__Task instructions__.
- A) Can you give the Vascular Tissue Challenge article again, starting at "While tissue thickness" and ending at "this novel experiment.", but substituting "Vascular Tissue Challenge" for "VTC"?
- B) Could you carry on writing the Vascular Tissue Challenge article from the point where it stops?

__Page text__.
USAMMDA's Wendy Dean to Judge NASA's Vascular Tissue Challenge
There are exciting times on the horizon, as the National Aeronautics and Space Administration has recently kicked off its Vascular Tissue Challenge, part of its ongoing Centennial Challenge series, in which multiple research teams will race to successfully grow and harvest 1-centimeter-thick human vascularized organ tissue in an in vitro environment within a controlled laboratory setting. NASA will award a $500,000 prize that will be divided among the first three research teams that can create this metabolically functional tissue before September 30, 2019.
Dr. Wendy Dean, medical officer for the Tissue Injury and Regenerative Medicine Program Management Office of the U.S. Army Medical Materiel Development Activity, was asked to serve on the VTC judging panel, and her enthusiasm is clearly evident when she speaks of this important competition.
"This challenge is a great opportunity for teams to develop human tissue that is substantially thicker than that which researchers have been able to grow and sustain in vitro," said Dean. "The reason it can be sustained is because it contains vascularized channels, which are used to feed the tissue using media or whole blood, or whatever the team chooses to use."
Dean explained that as part of this challenge, tissue thickness remains critical, as there is a limiting factor regarding how dense the matter can be in order to survive.
"This is a tricky task, because every cell in a mass of tissue must be a certain distance from the nutrient source," continued Dean. "In growing tissue, once the mass exceeds a four-cell depth, nutrients cannot reach the center cells, and they eventually die off. This is why the human body contains a massive network of blood vessels all throughout, which makes it truly amazing."
While tissue thickness is a crucial factor in the VTC, additional criteria will be used to determine success and crown the winning teams. The tissue that is created must maintain active blood perfusion (i.e. blood delivered to the cells) and must contain functioning parenchymal cells, which means that the cells must work properly and correctly. For example, liver cells must produce bile; renal tissue must produce urine. Additionally, the teams must show evidence of three successful trials, and each trial must be at least 30 days in length.
Although the impetus for this challenge was to create tissue that may be used to study deep space environmental effects in order to mitigate negative results of travel on humans during long durations in outer space, the potential for other uses is boundless. This aspect truly excites Dean, as she knows what could result from this novel experiment.

__Records provided__.
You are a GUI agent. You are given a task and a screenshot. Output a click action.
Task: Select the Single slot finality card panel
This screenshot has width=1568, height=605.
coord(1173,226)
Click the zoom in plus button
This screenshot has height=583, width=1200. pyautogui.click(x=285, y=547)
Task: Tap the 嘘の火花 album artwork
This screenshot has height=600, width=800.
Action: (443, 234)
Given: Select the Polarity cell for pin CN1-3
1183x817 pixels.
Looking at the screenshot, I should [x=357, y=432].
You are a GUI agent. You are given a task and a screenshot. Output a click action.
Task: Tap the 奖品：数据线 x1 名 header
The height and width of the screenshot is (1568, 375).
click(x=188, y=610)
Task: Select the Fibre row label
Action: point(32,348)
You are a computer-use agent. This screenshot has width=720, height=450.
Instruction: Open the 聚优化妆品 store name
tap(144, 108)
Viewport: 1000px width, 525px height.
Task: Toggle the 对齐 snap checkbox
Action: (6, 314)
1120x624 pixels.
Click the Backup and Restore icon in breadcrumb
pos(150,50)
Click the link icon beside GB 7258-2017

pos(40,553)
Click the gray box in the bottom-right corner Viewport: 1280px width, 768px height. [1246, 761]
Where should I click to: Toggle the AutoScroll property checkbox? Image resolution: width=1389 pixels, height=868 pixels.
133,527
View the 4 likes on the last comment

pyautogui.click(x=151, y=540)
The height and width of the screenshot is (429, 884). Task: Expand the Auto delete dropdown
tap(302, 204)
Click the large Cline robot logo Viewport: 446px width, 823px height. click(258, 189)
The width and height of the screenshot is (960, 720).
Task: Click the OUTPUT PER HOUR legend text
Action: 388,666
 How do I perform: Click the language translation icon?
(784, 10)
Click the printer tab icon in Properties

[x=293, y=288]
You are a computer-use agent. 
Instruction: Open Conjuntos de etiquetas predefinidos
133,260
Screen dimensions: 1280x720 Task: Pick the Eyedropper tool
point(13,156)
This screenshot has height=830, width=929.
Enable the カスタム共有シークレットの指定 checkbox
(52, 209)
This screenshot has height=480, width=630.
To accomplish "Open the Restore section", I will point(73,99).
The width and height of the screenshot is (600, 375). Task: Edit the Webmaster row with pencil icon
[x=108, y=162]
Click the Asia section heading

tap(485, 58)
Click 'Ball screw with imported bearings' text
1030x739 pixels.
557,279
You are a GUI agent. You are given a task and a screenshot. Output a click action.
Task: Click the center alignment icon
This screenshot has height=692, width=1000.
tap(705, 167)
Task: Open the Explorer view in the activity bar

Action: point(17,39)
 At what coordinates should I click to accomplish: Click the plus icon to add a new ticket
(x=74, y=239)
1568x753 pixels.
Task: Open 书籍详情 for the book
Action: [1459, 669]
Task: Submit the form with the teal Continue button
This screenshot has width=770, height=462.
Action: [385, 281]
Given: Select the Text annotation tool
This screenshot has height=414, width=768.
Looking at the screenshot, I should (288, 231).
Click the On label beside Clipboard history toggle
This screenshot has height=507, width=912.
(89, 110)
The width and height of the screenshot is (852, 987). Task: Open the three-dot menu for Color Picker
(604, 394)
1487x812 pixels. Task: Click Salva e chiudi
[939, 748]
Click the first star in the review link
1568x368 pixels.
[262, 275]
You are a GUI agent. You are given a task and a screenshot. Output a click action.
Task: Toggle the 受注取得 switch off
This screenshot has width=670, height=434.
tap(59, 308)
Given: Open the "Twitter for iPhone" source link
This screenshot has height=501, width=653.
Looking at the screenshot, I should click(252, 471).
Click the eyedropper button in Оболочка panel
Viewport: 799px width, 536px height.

__Task responses__.
- A)
While tissue thickness is a crucial factor in the Vascular Tissue Challenge, additional criteria will be used to determine success and crown the winning teams. The tissue that is created must maintain active blood perfusion (i.e. blood delivered to the cells) and must contain functioning parenchymal cells, which means that the cells must work properly and correctly. For example, liver cells must produce bile; renal tissue must produce urine. Additionally, the teams must show evidence of three successful trials, and each trial must be at least 30 days in length.
Although the impetus for this challenge was to create tissue that may be used to study deep space environmental effects in order to mitigate negative results of travel on humans during long durations in outer space, the potential for other uses is boundless. This aspect truly excites Dean, as she knows what could result from this novel experiment.

- B)
"While this contest is certainly forward-looking on NASA's part, the research involved certainly dovetails with the TIRM PMO's mission to restore our wounded warriors, who have been severely injured in combat," said Dean. "This new tissue could potentially be used to treat our Warfighters who lose large amounts of tissue in catastrophic events. We would rather replace this tissue with like matter, whereas now we can only salvage it from some other part of the patient's body, which may open up other issues."
As the sole judge representing the Department of Defense, Dean is part of a tremendous team at USAMMDA that does significant research on a daily basis. As a subordinate command of the U.S. Army Medical Research and Materiel Command, USAMMDA's mission is to develop and deliver quality medical capabilities to protect, treat, and sustain the health of Service Members worldwide. The TIRM PMO team faithfully upholds this task with its highly successful work to help restore catastrophically wounded warriors with form, function and appearance.
And this is why Dean is so intrigued by the VTC Challenge – it really can help save lives.
"I am absolutely excited about seeing the results of this challenge," said Dean, "because I think by letting the teams work on their own, and saying 'go as fast as you can,' it has the potential to reap substantial rewards in terms of progress.
"They're driven by their own passion to succeed," she continued. "No annual reports, no quarterly reports – the judging panel isn't really engaged until a team says that they're finished and are ready to be judged. It's all about racing towards the end, and hoping that the results are successful – which is very different than the traditional funding model."
As a unique part of this challenge, each team must find its own sponsors for research support, as none receives any monetary prize unless it is among the top three winning teams.
Dean is hopeful that this type of research model may help to expand the current knowledge base rapidly, as the information gained may then be used to build success in other areas of tissue regeneration in military and civilian patients.
"The interesting part of having a challenge-type format is that you can potentially uncover technologies that you weren't aware of previously, and you also find out where teams are in their research progress" said Dean. "We may discover that teams are actually farther ahead of what we may have anticipated, and if that's the case, fantastic!
"This type of 'flying start,' like in a sailing race, allows each team the opportunity to enter the field at a different point," continued Dean. "We're asking the teams to prove themselves – to prove their work – before we give them the funds, and this sets the stage for a very productive effort from all involved."
NASA established its Centennial Challenge program in 2005 to encourage public participation in advanced technology development. The unique aspect of these contests is that government funding is not available, and awards are given only to winning teams after the respective challenge is met.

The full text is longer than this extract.